__Required task__.
Reproduce all of the records with every occurrence of "GUI agent" renamed to "interface agent", leaving everything else unchanged.

[BEGIN]

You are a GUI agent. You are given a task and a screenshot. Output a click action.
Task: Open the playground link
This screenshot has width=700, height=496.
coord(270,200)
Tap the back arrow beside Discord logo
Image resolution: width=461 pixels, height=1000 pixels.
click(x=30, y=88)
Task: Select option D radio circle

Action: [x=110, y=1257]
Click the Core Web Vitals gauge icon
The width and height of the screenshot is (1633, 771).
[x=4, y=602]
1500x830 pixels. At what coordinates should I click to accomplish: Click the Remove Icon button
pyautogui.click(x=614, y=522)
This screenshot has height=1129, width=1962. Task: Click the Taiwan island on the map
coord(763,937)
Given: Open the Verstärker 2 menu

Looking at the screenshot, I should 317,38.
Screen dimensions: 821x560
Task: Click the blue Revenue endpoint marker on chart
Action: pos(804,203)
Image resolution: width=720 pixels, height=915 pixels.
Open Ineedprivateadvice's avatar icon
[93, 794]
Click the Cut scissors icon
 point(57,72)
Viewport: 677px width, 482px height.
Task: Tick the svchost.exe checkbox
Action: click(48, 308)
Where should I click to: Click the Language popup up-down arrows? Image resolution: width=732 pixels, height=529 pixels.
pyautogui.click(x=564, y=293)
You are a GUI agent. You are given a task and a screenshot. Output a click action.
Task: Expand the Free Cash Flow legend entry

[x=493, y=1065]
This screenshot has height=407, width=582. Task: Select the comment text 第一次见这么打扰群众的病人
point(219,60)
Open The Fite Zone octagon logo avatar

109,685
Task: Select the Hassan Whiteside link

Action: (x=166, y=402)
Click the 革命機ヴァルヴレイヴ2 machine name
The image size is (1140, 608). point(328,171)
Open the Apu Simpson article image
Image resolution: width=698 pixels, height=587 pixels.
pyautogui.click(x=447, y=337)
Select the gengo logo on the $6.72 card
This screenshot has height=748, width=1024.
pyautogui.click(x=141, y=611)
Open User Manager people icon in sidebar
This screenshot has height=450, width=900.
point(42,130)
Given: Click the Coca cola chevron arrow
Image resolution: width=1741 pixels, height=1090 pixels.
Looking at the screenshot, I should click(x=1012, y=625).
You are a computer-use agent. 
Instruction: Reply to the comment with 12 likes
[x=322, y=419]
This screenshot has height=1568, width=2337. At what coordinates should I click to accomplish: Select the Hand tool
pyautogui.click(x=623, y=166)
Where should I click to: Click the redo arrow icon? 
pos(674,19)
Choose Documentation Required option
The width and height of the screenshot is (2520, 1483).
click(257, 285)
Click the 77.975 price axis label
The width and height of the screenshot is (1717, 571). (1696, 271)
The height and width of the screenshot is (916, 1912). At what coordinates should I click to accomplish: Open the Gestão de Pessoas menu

[END]

__Completed task__.
You are a interface agent. You are given a task and a screenshot. Output a click action.
Task: Open the playground link
This screenshot has width=700, height=496.
coord(270,200)
Tap the back arrow beside Discord logo
Image resolution: width=461 pixels, height=1000 pixels.
click(x=30, y=88)
Task: Select option D radio circle

Action: [x=110, y=1257]
Click the Core Web Vitals gauge icon
The width and height of the screenshot is (1633, 771).
[x=4, y=602]
1500x830 pixels. At what coordinates should I click to accomplish: Click the Remove Icon button
pyautogui.click(x=614, y=522)
This screenshot has height=1129, width=1962. Task: Click the Taiwan island on the map
coord(763,937)
Given: Open the Verstärker 2 menu

Looking at the screenshot, I should 317,38.
Screen dimensions: 821x560
Task: Click the blue Revenue endpoint marker on chart
Action: pos(804,203)
Image resolution: width=720 pixels, height=915 pixels.
Open Ineedprivateadvice's avatar icon
[93, 794]
Click the Cut scissors icon
 point(57,72)
Viewport: 677px width, 482px height.
Task: Tick the svchost.exe checkbox
Action: click(48, 308)
Where should I click to: Click the Language popup up-down arrows? Image resolution: width=732 pixels, height=529 pixels.
pyautogui.click(x=564, y=293)
You are a interface agent. You are given a task and a screenshot. Output a click action.
Task: Expand the Free Cash Flow legend entry

[x=493, y=1065]
This screenshot has height=407, width=582. Task: Select the comment text 第一次见这么打扰群众的病人
point(219,60)
Open The Fite Zone octagon logo avatar

109,685
Task: Select the Hassan Whiteside link

Action: (x=166, y=402)
Click the 革命機ヴァルヴレイヴ2 machine name
The image size is (1140, 608). point(328,171)
Open the Apu Simpson article image
Image resolution: width=698 pixels, height=587 pixels.
pyautogui.click(x=447, y=337)
Select the gengo logo on the $6.72 card
This screenshot has height=748, width=1024.
pyautogui.click(x=141, y=611)
Open User Manager people icon in sidebar
This screenshot has height=450, width=900.
point(42,130)
Given: Click the Coca cola chevron arrow
Image resolution: width=1741 pixels, height=1090 pixels.
Looking at the screenshot, I should click(x=1012, y=625).
You are a computer-use agent. 
Instruction: Reply to the comment with 12 likes
[x=322, y=419]
This screenshot has height=1568, width=2337. At what coordinates should I click to accomplish: Select the Hand tool
pyautogui.click(x=623, y=166)
Where should I click to: Click the redo arrow icon? 
pos(674,19)
Choose Documentation Required option
The width and height of the screenshot is (2520, 1483).
click(257, 285)
Click the 77.975 price axis label
The width and height of the screenshot is (1717, 571). (1696, 271)
The height and width of the screenshot is (916, 1912). At what coordinates should I click to accomplish: Open the Gestão de Pessoas menu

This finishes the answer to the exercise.